Dans l'arrière-pays, loin du front où la guerre des tranchées déchire les corps comme les familles, accoudé au bois poli par les verres de ce troquet de province, l'on vit au gré des lettres que l'on reçoit et de celles que l'on ne reçoit pas, au gré des rumeurs, des questions, des incompréhensions, au gré des aléas de la vie. Et en ces temps-là aussi l'on danse pour oublier. La soirée a tout du cabaret début de siècle : six acteurs-chanteurs exhument un terroir bien français de poésies, de chansons et de paillardises, au son d'une valse entêtante diluant dans le tournoiement des têtes les mots, les rires, les pleurs, les acteurs et le public.

Ludique thé dansant

Largement documenté, le spectacle reprend des témoignages variés : la lettre édifiante de l'infirmière ou les éléments de propagande, le folklore militaire ou populaire et même quelques morceaux de littérature, comme les vers d'Apollinaire, ceux chantés par Jean Ferrat, et repris ici sensiblement sur la silhouette élégante d'une passante. Pour compenser, le choix du genre vulgarise ce traitement historique. Le fond riche est ainsi rendu digeste, découpé, peut-être trop, dans cette guinguette constante aux allures de thé dansant.

La mise en scène sobre et statique expose et raconte sans fioriture, une hégémonie du texte ralentissant le dynamisme de la pièce jusqu'à le calquer sur le rythme ternaire de la musique. L'ascétisme scénographique s'avère potentiellement pesant pour un public jeune ou pas réellement concerné par le sujet, il convient alors mieux à ces derniers de s'installer aux places réservées sur le plateau afin de profiter du vin, de la musette et des invitations régulières de la troupe à venir danser sur scène.

La valse fait tourner les têtes

La structure reprend exactement la sensation tourbillonnante de la valse : multitude de têtes emportées dans la tourmente de l'accordéon, perte des repères sans distinction, masse vivante de danseurs. Effectivement les situations, les personnages, les émotions rebondissent rapidement et sans transition.
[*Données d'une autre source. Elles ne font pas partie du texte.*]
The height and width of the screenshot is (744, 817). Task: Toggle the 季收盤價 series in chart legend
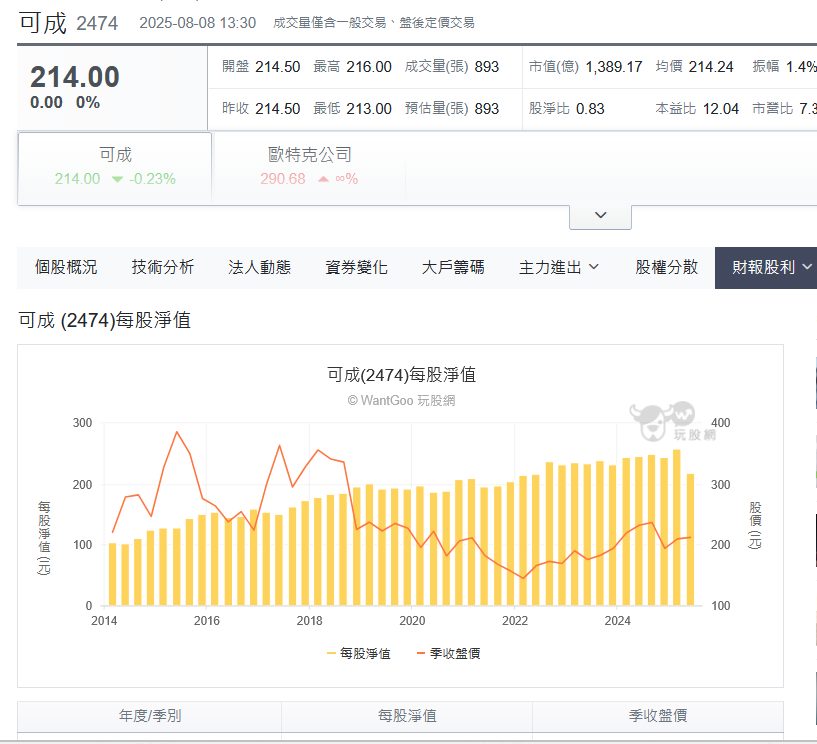point(448,653)
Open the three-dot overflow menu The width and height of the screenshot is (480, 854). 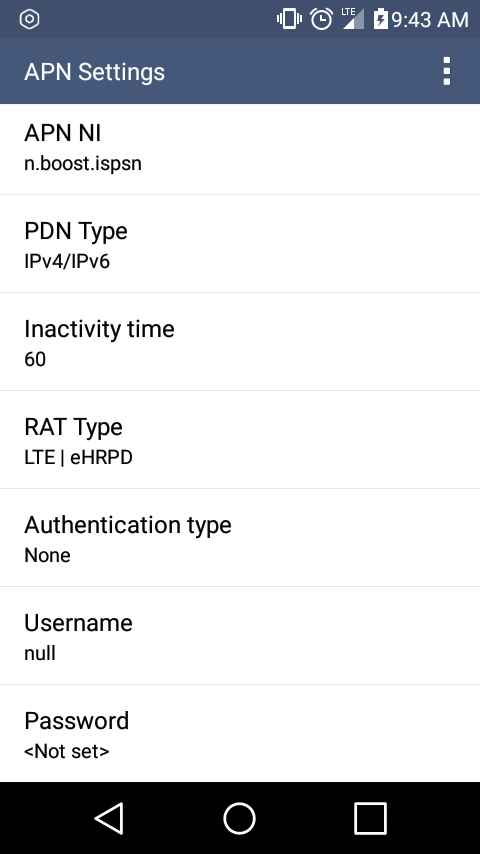click(446, 71)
Il est vite difficile pour le spectateur de cerner un objectif principal ou de saisir l'intention de l'auteur, si bien que l'on ne sait plus s'il faut rire, s'émouvoir, apprendre ou simplement écouter. Sûrement faut-il oublier là son cerveau et laisser parler ses pieds.

Au final, ce sympathique cabaret conserve plus d'attrait pour les générations avancées, mais les jeunes restent bienvenus. Même perdus dans les limbes de souvenirs ne leur appartenant pas, ils peuvent toujours se laisser aller à quelques verres de vins et battre la mesure en écoutant les échos d'une époque qu'il n'est pas vain de remémorer. Encore cinq dates à l'affiche : les 26, 27, 29, 30, novembre et le 1er décembre à la salle Olivier Messiaen



Ah, ce fameux devoir de mémoire… Encore une obligation à ajouter à la liste. On pourrait le ranger au côté du vote ! Droit malheureusement transformé en devoir depuis peu.

Le devoir de mémoire a nourri nos programmes scolaires, en le minant d'images atroces, de commentaires de texte sanglants, de projections explosives de films, de dissertations d'histoire mortels. De devoir de mémoire on est rapidement passé à devoir à la maison ou devoir sur table. Et celui-ci s'est abîmé dans le savoir.

Il y a deux semaines j'étais à Berlin. Là-bas, la terreur a marqué la terre jusqu'à en dessiner sa topographie. Les vestiges de l'horreur jalonnent la ville, et la vacuité des bombes qui écharpent, l'irrationnelle barbarie, les tranchées creusées dans les esprits, l'homme-animal, l'homme-chair, l'homme-vain, acquièrent une autre dimension. L'expérience et le ressenti valent cent fois les leçons : la mémoire émotionnelle imprime !

Aujourd'hui, l'Europe, l'économie internationale, la diplomatie sont des remparts nous protégeant de l'absurdité. Mais que se passe-t-il quand ces derniers défaillent ? L'aversion du conflit est-elle encore assez forte pour nous en préserver ?

Alors que les morts, un à un, se taisent, que l'on reconstruit sur leur tombe, il n'est jamais vain de rappeler que la guerre n'est pas l'apanage du passée. Tant sévissent encore dans l'ignorance ou dans la discrétion. L'horreur est pesante, mais l'oublier c'est l'adouber.